QualitySNPng builds on the principles of SNP detection as described in the QualitySNP pipeline (Tang et al, BMC bioinformatics 2006,7:438). It is optimised for the analysis of next generation sequencing data and it features:
 -a user-friendly interface for SNP calling and visualisation
 -multiple filtering options to handle typical sequencing errors
 -support for SAM and ACE formatted input files
 -exportable marker lists for the creation of SNP arrays
 -visualisation of SNPs per sample (read groups)

It runs on Windows, Mac OS X and Linux, and can be used as a stand-alone application with a graphical user interface or as part of a pipeline system like Galaxy. The output data is saved as CSV text files and can be reloaded for later analysis using QualitySNPng, or processed by custom scripts for further analysis. QualitySNPng was written in C++ using the Qt toolkit.

QualitySNPng was published in the 2013 webserver issue of Nucleic Acids Research:
"QualitySNPng: a user-friendly SNP detection and visualization tool"
Harm Nijveen, Martijn van Kaauwen, Danny G. Esselink, Brechtje Hoegen and Ben Vosman

For further information please email: qsnpng @

Figure 1 Viewing the result of a SNP analysis comparing Arabidopsis thaliana accessions Col0 and Can0 using transcriptome data from "Multiple reference genomes and transcriptomes for Arabidopsis thaliana" by Gan et al, Nature 2011.

On the left the results for the different transcripts are listed, showing the number of reads and predicted numbers of SNP and haplotypes. The list can be filtered, i.e. to show only the transcripts with a certain number of haplotypes, or using (part of) the transcript name.

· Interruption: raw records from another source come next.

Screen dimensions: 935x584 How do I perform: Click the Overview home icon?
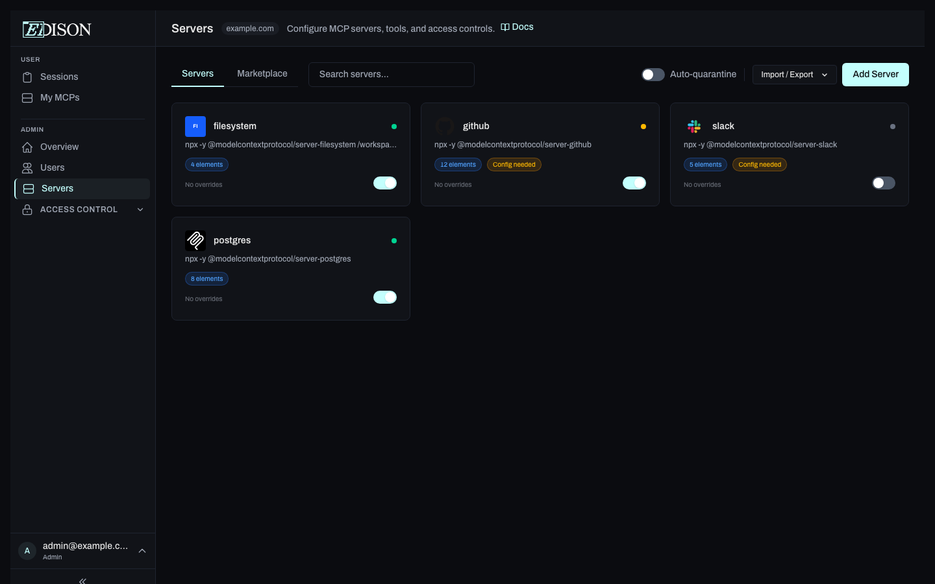coord(27,147)
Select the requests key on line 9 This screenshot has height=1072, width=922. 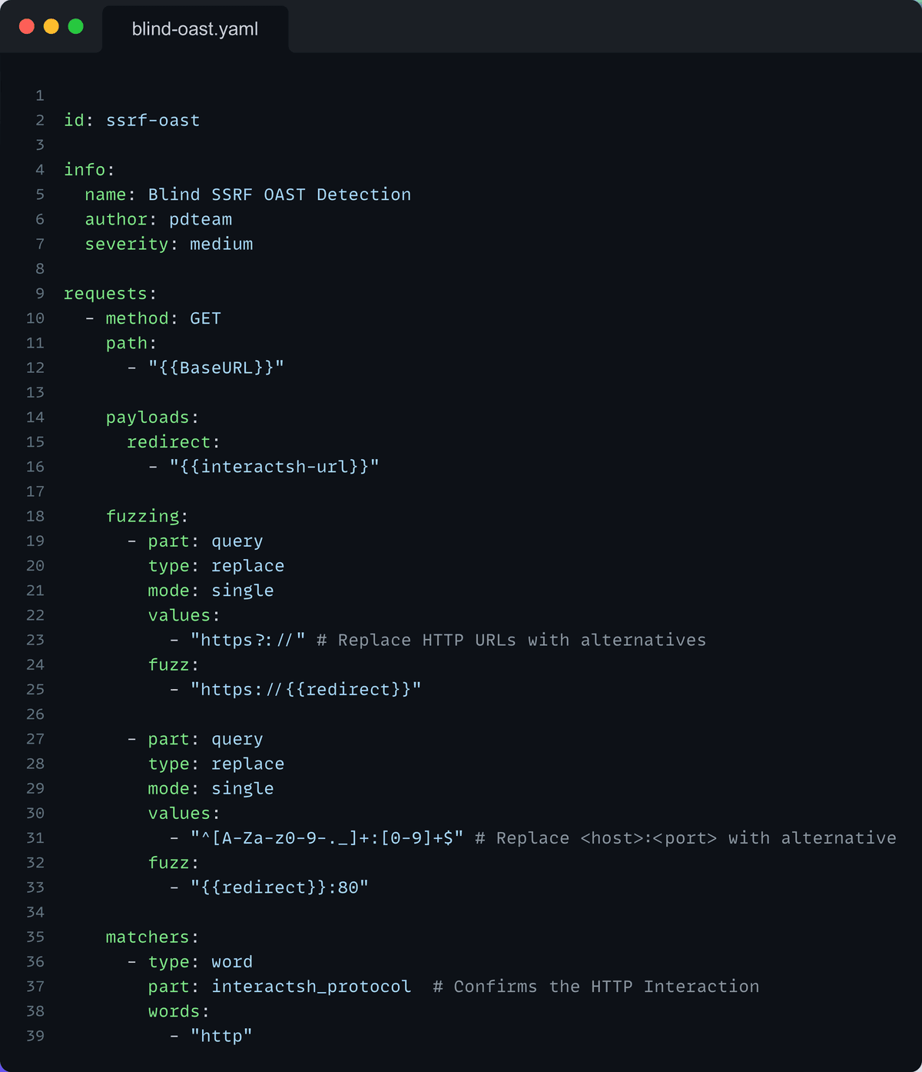[104, 293]
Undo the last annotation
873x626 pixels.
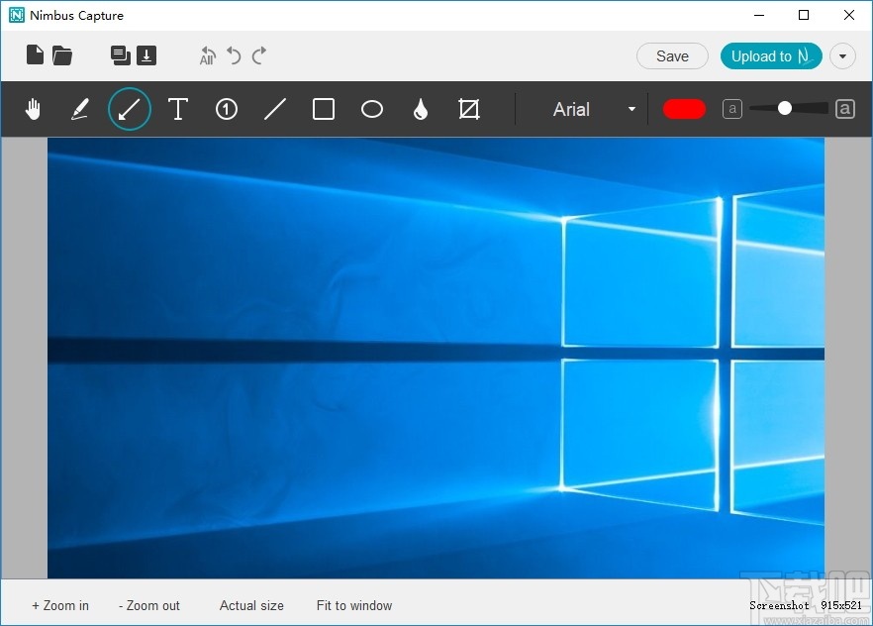[234, 55]
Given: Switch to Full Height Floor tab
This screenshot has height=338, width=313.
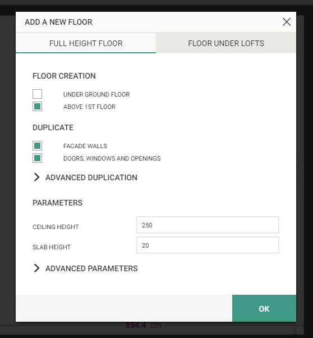Looking at the screenshot, I should click(86, 43).
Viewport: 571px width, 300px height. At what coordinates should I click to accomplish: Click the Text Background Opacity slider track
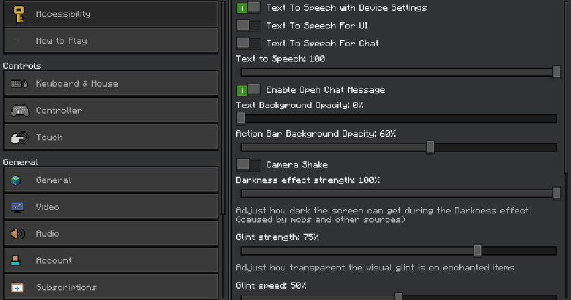[399, 118]
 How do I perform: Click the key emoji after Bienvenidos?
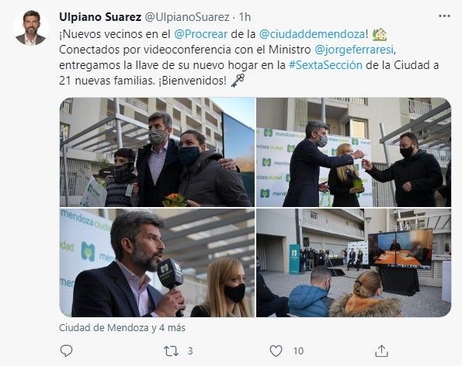[x=238, y=81]
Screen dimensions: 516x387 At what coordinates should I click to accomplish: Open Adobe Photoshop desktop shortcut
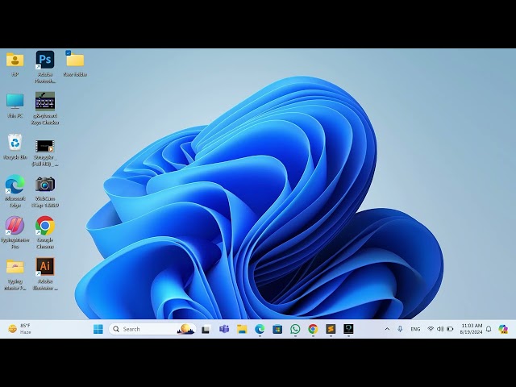45,60
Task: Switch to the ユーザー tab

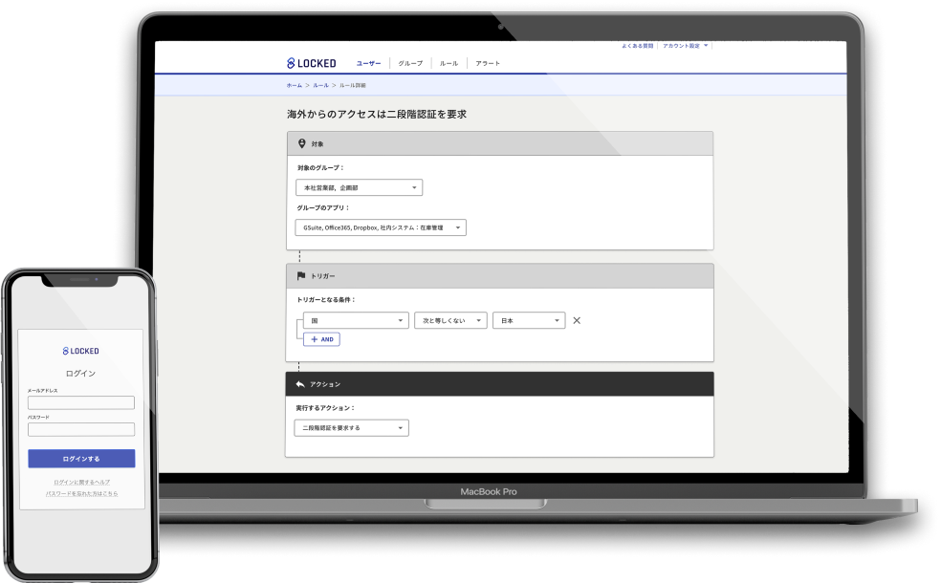Action: (x=368, y=63)
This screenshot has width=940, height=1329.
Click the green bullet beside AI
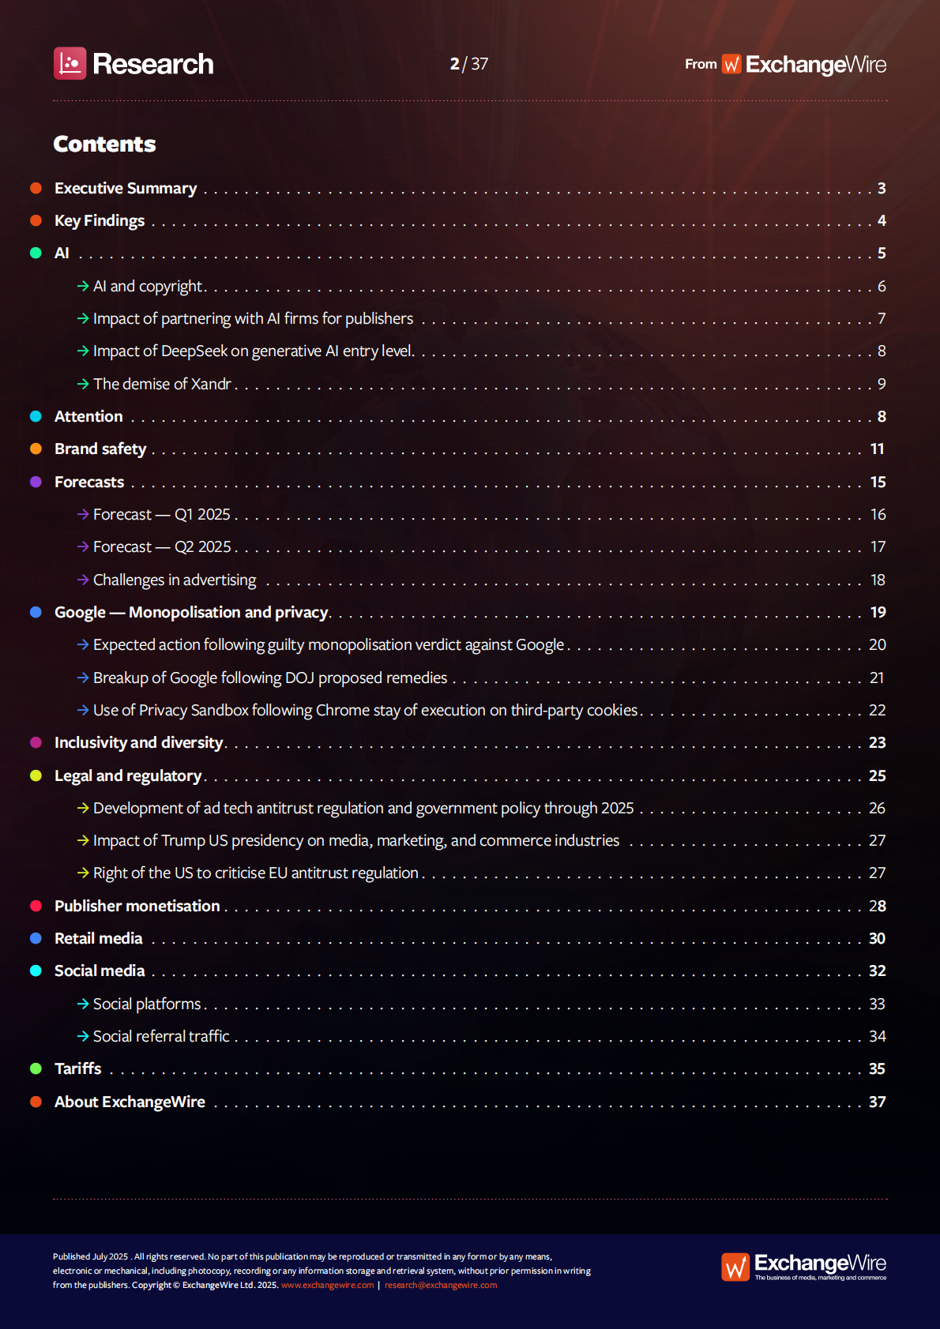pyautogui.click(x=36, y=253)
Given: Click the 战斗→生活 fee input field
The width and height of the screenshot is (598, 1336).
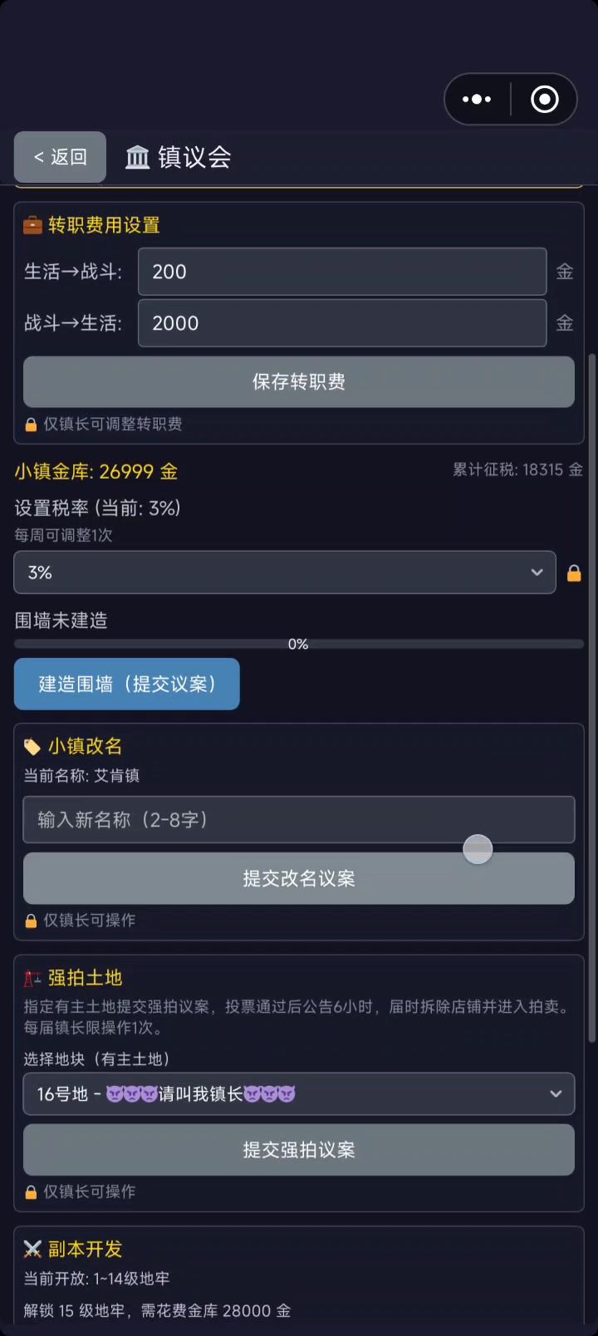Looking at the screenshot, I should 341,323.
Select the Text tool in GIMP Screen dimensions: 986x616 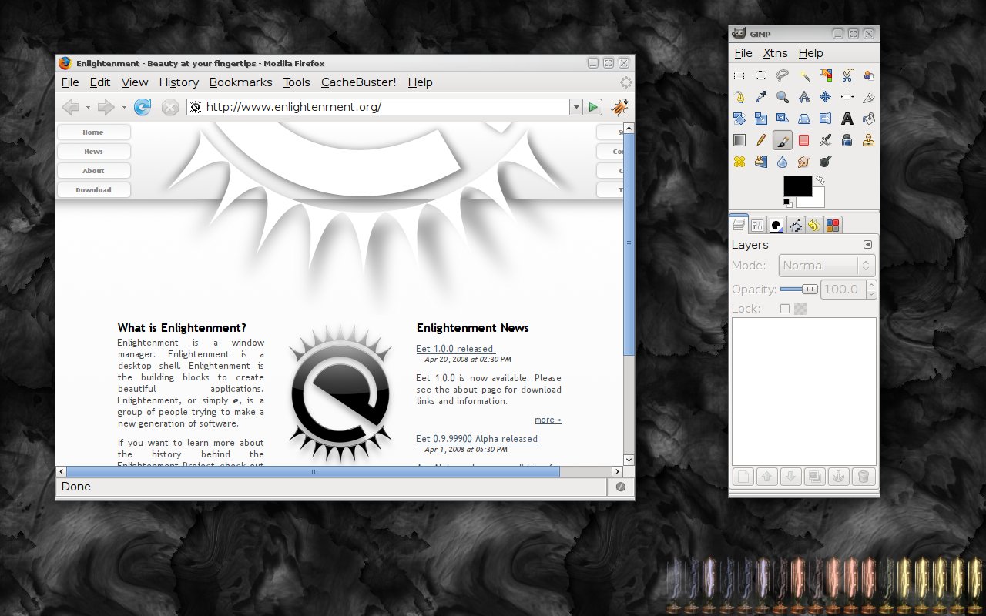click(x=847, y=119)
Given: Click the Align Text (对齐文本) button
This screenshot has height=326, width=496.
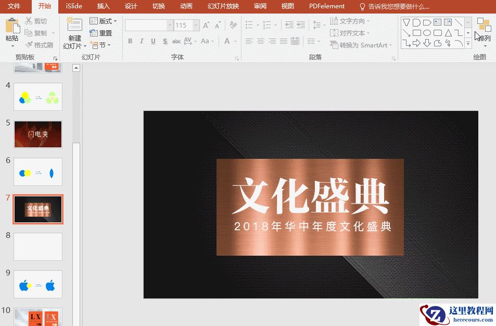Looking at the screenshot, I should (x=349, y=33).
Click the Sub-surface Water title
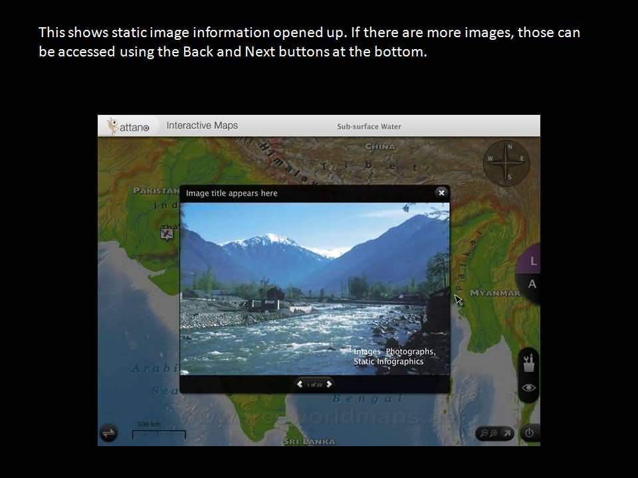 click(x=369, y=126)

On the top right the predicted haplotypes are shown, which are nicely confirmed by the actual alleles per accession that are listed in the middle right table (read counts between parentheses). In the bottom right pane the reads are visualised ordered by their starting position on the transcript. The mountain landscape at the top represents the coverage per position. The two SNPs are indicated by the vertical bars.